[ПРЕДОСТАВЛЕННЫЙ ТЕКСТ]
■ ■ ■ ■ ■
Карл
Христиан Клемен
Жизнь
мертвых в религиях человечества
(фрагмент)
Введение
Гете
однажды сказал Эккерману: “Дельный человек, озабоченный тем, чтобы уже
в земной юдоли что-то представлять собой, и потому ежедневно стремящийся
к своей цели, работающий, борющийся, оставляет в покое мир иной, чтобы
делом и пользой проявить себя в этом мире". В самом деле, при обычных
обстоятельствах здоровый, энергичный человек ведет себя именно так - по
крайней мере, пока он молод; он верит, что ему предстоит еще долгая жизнь,
и потому мысль о смерти и о том, что последует за ней, далека от него.
Это еще очевиднее в эпоху мировой войны и в нынешнее послевоенное время,
когда идеи общего блага, государства, родины вновь приобрели значение,
какое прежде имели лишь для немногих, — в такое время имеем ли мы право
думать о себе самих и о том, какой будет наша судьба после смерти?
И все
же Гете в цитированном нами разговоре несколько выше говорит Эккерману:
“Я не могу лишить себя счастья думать о грядущем продолжении”. Конечно,
он был тогда уже стар, а ведь, — как говорит он в другом месте, — “когда
человеку семьдесят пять, он не может временами не думать о смерти”. Однако
эта мысль, разумеется, посещает и тех, кто моложе: полагая, что их ждут
долгие годы жизни, они становятся свидетелями внезапных кончин своих юных
сверстников и неизбежно задаются вопросом: завершается ли жизнь вместе
со смертью? Во времена, подобные нашему, этот вопрос приобретает совершенно
особый смысл. Несомненно, что в ходе великой войны отдельная личность
едва ли что-то значит; несомненно, что те, кто осенью 1914 года и позже
уходили на поле битвы, едва ли
много думали о себе, — но когда и они, и те, кто был вынужден остаться
дома, падали один за другим в бою или умирали в тылу от истощения, — а
среди них было немало таких, кто в этой жизни мог бы достигнуть большего,
чем оставшиеся в живых! — тогда и они не могли, как не можем и мы сейчас,
не вопрошать об одном: была ли жизнь дана этим жертвам войны лишь для
того, чтобы возложить ее на алтарь отечества, или же она обладала и своей
собственной ценностью и не кончилась со смертью, но продолжается?
Однако и тот, кто уверен в этом продолжении, но не имеет понятия о том,
как оно выглядит, не может не задуматься об этом “как” посмертной жизни,
не может не пытаться внести ясность в этот вопрос.
■ ■ ■ ■ ■
[СОБРАННЫЕ МАТЕРИАЛЫ]
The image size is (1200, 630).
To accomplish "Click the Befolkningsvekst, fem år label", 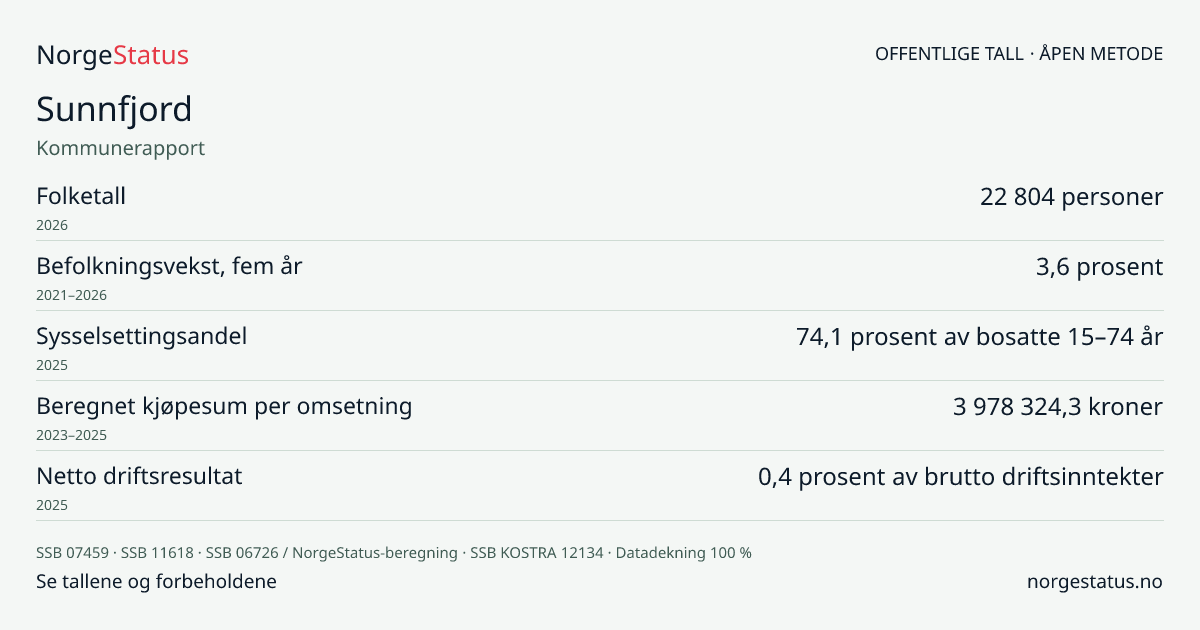I will [169, 266].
■ ■ ■ ■ ■
[ПОСТАВЛЕННАЯ ЗАДАЧА]
Выпишите без изменений фрагмент предоставленного текста от слов «Это еще очевиднее» до слов «судьба после смерти?» включительно.

[ОТВЕТ НА ЗАДАЧУ]
Это еще очевиднее в эпоху мировой войны и в нынешнее послевоенное время,
когда идеи общего блага, государства, родины вновь приобрели значение,
какое прежде имели лишь для немногих, — в такое время имеем ли мы право
думать о себе самих и о том, какой будет наша судьба после смерти?